Target pointing data:
......

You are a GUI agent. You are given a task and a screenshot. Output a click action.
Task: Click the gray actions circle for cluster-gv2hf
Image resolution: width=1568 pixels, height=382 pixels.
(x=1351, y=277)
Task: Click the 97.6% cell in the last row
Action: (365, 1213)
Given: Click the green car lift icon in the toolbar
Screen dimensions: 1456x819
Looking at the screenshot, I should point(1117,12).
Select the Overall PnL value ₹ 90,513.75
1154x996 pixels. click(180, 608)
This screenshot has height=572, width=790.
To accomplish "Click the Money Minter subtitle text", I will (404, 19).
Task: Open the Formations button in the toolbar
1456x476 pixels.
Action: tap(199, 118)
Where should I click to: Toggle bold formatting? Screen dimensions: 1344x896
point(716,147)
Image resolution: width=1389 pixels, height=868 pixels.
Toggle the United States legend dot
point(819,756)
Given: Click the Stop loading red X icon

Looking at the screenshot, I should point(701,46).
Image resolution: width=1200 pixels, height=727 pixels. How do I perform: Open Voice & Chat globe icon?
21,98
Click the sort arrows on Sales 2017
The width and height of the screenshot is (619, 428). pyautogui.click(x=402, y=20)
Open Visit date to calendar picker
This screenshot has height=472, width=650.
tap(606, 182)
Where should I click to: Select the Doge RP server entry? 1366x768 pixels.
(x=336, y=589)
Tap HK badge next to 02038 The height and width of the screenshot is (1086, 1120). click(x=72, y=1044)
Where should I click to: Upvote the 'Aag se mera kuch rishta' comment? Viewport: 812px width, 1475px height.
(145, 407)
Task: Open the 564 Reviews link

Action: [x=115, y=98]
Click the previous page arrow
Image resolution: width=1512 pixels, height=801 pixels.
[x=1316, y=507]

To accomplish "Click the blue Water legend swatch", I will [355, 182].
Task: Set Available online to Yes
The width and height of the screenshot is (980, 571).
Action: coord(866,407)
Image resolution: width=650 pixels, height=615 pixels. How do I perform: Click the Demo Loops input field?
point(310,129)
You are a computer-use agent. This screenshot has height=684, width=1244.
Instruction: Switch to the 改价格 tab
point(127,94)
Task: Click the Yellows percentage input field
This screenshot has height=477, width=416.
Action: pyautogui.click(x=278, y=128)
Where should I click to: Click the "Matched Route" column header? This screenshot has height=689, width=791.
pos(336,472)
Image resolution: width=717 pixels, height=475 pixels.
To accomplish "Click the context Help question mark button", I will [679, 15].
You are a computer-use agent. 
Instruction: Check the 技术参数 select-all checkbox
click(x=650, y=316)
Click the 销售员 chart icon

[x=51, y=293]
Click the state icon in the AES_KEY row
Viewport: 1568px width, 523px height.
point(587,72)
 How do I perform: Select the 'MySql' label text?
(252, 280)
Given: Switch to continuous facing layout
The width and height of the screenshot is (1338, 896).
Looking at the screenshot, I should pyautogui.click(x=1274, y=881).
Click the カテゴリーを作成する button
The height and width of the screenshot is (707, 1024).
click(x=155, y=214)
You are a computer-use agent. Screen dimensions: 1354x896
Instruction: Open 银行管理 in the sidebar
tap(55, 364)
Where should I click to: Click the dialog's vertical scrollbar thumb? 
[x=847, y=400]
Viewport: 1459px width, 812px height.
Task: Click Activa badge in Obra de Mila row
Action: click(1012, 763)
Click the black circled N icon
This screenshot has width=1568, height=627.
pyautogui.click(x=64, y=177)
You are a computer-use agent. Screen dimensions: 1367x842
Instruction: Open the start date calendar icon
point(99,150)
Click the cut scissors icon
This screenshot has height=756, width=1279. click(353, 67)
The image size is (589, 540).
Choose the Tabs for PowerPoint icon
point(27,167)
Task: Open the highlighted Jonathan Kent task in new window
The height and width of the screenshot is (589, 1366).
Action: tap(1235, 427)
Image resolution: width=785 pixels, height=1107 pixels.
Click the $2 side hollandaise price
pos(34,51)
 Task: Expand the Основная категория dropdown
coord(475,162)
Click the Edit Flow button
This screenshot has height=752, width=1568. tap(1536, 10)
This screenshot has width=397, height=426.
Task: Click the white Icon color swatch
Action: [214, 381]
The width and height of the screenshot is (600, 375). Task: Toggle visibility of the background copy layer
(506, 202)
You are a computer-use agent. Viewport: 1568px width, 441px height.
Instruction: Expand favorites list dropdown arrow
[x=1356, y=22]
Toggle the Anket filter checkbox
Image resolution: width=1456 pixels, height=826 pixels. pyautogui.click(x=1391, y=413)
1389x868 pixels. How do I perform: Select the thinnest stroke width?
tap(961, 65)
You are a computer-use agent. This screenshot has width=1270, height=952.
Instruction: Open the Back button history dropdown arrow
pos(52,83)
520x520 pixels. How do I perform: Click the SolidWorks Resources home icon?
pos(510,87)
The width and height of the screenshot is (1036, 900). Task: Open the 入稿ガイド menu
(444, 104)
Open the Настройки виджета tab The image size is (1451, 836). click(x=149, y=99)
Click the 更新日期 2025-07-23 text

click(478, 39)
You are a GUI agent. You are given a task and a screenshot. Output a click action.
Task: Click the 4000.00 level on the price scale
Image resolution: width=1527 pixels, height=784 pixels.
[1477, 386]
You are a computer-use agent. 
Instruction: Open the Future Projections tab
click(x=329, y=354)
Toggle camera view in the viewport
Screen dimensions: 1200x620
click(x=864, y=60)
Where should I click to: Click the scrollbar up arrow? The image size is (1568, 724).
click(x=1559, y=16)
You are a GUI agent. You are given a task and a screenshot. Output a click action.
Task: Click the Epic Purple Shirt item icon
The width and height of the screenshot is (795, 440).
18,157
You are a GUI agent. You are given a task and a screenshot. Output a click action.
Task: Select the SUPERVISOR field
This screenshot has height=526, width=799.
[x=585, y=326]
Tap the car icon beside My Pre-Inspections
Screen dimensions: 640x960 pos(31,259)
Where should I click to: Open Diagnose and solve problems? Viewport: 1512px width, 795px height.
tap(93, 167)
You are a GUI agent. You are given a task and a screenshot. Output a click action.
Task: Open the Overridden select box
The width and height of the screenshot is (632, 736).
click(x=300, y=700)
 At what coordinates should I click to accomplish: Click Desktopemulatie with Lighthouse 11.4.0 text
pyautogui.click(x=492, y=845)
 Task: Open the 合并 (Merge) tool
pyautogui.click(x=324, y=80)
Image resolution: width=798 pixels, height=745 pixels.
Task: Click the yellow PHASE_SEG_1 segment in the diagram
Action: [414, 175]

......

* _PROBLEM TO WORK ON_
Copy out the lines of the listing from the one containing "Given: Switch to continuous facing layout" through the one containing "Action: [214, 381]", including both of those lines, reproducing each one verbatim.

* _RESPONSE TO THIS EXERCISE_
Given: Switch to continuous facing layout
The width and height of the screenshot is (1338, 896).
Looking at the screenshot, I should pyautogui.click(x=1274, y=881).
Click the カテゴリーを作成する button
The height and width of the screenshot is (707, 1024).
click(x=155, y=214)
You are a computer-use agent. Screen dimensions: 1354x896
Instruction: Open 银行管理 in the sidebar
tap(55, 364)
Where should I click to: Click the dialog's vertical scrollbar thumb? 
[x=847, y=400]
Viewport: 1459px width, 812px height.
Task: Click Activa badge in Obra de Mila row
Action: click(1012, 763)
Click the black circled N icon
This screenshot has width=1568, height=627.
pyautogui.click(x=64, y=177)
You are a computer-use agent. Screen dimensions: 1367x842
Instruction: Open the start date calendar icon
point(99,150)
Click the cut scissors icon
This screenshot has height=756, width=1279. click(353, 67)
The image size is (589, 540).
Choose the Tabs for PowerPoint icon
point(27,167)
Task: Open the highlighted Jonathan Kent task in new window
The height and width of the screenshot is (589, 1366).
Action: tap(1235, 427)
Image resolution: width=785 pixels, height=1107 pixels.
Click the $2 side hollandaise price
pos(34,51)
 Task: Expand the Основная категория dropdown
coord(475,162)
Click the Edit Flow button
This screenshot has height=752, width=1568. tap(1536, 10)
This screenshot has width=397, height=426.
Task: Click the white Icon color swatch
Action: [214, 381]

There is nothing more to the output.